In terms of potential outing by my partners at all points in my life, my rule was clear and simple: don’t even think of outing me to anyone for any reason. That’s my private business and for ME to decide. If you don’t agree, we don’t date. Period.So what happens if one person wants to be out more than the other? It’s like hiking: if you want to hike together it must be at the pace of the slowest person or you aren’t together. I apply that to being out: if someone cannot agree to my level of “outness” (or I cannot agree to THEIR level of “outness”), then we have no business in being in a polyamorous relationship. How much I’m out or not is MY decision and not negotiable.
I don’t know if this helps you or not, but it’s one person’s story and POV! Leon, over to you.

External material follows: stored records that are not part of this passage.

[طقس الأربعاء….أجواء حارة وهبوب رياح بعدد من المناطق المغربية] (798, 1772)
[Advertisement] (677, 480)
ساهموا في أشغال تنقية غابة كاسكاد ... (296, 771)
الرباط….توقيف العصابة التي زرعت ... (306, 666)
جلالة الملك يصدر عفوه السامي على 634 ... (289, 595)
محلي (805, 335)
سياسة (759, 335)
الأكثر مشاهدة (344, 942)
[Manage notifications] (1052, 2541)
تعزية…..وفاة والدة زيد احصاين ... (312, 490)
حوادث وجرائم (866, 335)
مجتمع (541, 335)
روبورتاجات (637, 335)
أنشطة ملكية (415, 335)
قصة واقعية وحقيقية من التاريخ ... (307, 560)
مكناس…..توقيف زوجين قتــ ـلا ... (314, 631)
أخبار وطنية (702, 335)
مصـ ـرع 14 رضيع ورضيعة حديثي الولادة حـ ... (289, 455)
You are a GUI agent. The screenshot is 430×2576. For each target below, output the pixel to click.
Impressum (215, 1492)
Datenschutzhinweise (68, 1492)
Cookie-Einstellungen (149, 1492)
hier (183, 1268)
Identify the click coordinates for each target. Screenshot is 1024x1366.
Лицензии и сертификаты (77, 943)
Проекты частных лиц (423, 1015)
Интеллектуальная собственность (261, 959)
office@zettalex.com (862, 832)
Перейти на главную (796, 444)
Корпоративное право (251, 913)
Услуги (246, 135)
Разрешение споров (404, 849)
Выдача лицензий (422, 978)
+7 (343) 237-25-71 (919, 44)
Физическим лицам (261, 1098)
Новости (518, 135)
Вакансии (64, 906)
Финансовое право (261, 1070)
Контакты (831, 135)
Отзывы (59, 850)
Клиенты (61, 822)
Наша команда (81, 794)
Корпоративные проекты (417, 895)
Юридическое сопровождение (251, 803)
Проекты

Deciding whether and how to be in or out isn’t a hokey (pokey) question at all. Open and honest communication may be hallmarks of polyamory, but ALL relationships must incorporate both compatibility and respect: matching each others’ needs and wants, and honoring each others’ boundaries. The first is intrinsic reality, while the second is chosen behavior.
Two people might not be on the same page due to differing sensitivities of perception; one might consider outing a minor inconvenience at worst, while another would consider it a devastating consequence to their job/social circle/family/other relationships. Even when the realistic consequences aren’t likely to be as serious as someone fears, the fact it’s important to one person, means the other/s must respect that boundary. If someone doesn’t grasp how important an issue is to their partner, their chosen behavior is likely to take it less seriously or even forget their agreements on the matter. This is particularly true where, as here, the symbolism of being ‘out’ might influence one person’s desire to be public (especially factoring in the appearance of ‘shame’ or hiding one’s partner) compared to the other’s desire to be private to avoid the consequences of being outed.
Agreements on being open are completely up to you, and the people with whom you are involved (or who are close enough to be able to out you). The actual negotiation is as simple as finding time to talk, and sharing not only what you want, but your thinking behind it including why it matters to you as much as it does. Going beyond a boundary to explain the feelings behind it, allows for meeting of the minds (including allaying potential insecurities of the partner wishing to be out), limits gray areas (where a scenario comes up that wasn’t specifically discussed and appropriate behavior is otherwise unclear), and will allow everyone to not only follow the letter of the agreement but respect the spirit behind it.